Direction — Write out each of the following records exactly as it appears, with no changes.

(Text and element-pointing records)

◆ ◆ ◆ ◆

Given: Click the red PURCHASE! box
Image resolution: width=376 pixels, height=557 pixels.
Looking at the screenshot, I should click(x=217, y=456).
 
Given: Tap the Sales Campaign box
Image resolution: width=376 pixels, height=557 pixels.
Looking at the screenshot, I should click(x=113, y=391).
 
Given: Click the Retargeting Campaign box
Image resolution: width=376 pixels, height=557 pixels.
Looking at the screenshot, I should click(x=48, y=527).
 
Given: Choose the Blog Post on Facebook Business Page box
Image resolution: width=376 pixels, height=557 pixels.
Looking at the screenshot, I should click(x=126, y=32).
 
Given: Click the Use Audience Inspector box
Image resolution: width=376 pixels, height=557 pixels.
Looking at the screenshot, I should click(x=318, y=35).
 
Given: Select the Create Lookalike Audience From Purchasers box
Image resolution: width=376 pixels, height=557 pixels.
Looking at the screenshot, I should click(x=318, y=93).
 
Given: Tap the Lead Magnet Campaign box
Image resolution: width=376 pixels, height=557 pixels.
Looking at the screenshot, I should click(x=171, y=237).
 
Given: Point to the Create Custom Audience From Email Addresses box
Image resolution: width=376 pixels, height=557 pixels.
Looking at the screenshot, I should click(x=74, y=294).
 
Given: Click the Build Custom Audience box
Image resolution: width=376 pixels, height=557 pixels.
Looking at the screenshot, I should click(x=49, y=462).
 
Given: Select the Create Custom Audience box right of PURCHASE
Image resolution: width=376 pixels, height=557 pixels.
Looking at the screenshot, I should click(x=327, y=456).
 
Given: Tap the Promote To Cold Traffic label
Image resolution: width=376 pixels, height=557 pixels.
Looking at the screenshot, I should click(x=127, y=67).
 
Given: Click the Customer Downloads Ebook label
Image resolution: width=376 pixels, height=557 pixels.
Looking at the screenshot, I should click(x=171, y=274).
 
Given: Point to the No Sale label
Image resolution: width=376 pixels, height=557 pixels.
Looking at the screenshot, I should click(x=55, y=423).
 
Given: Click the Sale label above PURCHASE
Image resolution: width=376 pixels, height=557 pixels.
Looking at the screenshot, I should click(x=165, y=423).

◆ ◆ ◆ ◆

Output —
Given: Click the red PURCHASE! box
Image resolution: width=376 pixels, height=557 pixels.
Looking at the screenshot, I should click(x=217, y=456).
 
Given: Tap the Sales Campaign box
Image resolution: width=376 pixels, height=557 pixels.
Looking at the screenshot, I should click(x=113, y=391).
 
Given: Click the Retargeting Campaign box
Image resolution: width=376 pixels, height=557 pixels.
Looking at the screenshot, I should click(x=48, y=527).
 
Given: Choose the Blog Post on Facebook Business Page box
Image resolution: width=376 pixels, height=557 pixels.
Looking at the screenshot, I should click(x=126, y=32).
 
Given: Click the Use Audience Inspector box
Image resolution: width=376 pixels, height=557 pixels.
Looking at the screenshot, I should click(x=318, y=35).
 
Given: Select the Create Lookalike Audience From Purchasers box
Image resolution: width=376 pixels, height=557 pixels.
Looking at the screenshot, I should click(x=318, y=93).
 
Given: Tap the Lead Magnet Campaign box
Image resolution: width=376 pixels, height=557 pixels.
Looking at the screenshot, I should click(x=171, y=237).
 
Given: Point to the Create Custom Audience From Email Addresses box
Image resolution: width=376 pixels, height=557 pixels.
Looking at the screenshot, I should click(x=74, y=294).
 
Given: Click the Build Custom Audience box
Image resolution: width=376 pixels, height=557 pixels.
Looking at the screenshot, I should click(x=49, y=462).
 
Given: Select the Create Custom Audience box right of PURCHASE
Image resolution: width=376 pixels, height=557 pixels.
Looking at the screenshot, I should click(x=327, y=456).
 
Given: Tap the Promote To Cold Traffic label
Image resolution: width=376 pixels, height=557 pixels.
Looking at the screenshot, I should click(x=127, y=67).
 
Given: Click the Customer Downloads Ebook label
Image resolution: width=376 pixels, height=557 pixels.
Looking at the screenshot, I should click(x=171, y=274).
 
Given: Point to the No Sale label
Image resolution: width=376 pixels, height=557 pixels.
Looking at the screenshot, I should click(x=55, y=423).
 
Given: Click the Sale label above PURCHASE
Image resolution: width=376 pixels, height=557 pixels.
Looking at the screenshot, I should click(x=165, y=423).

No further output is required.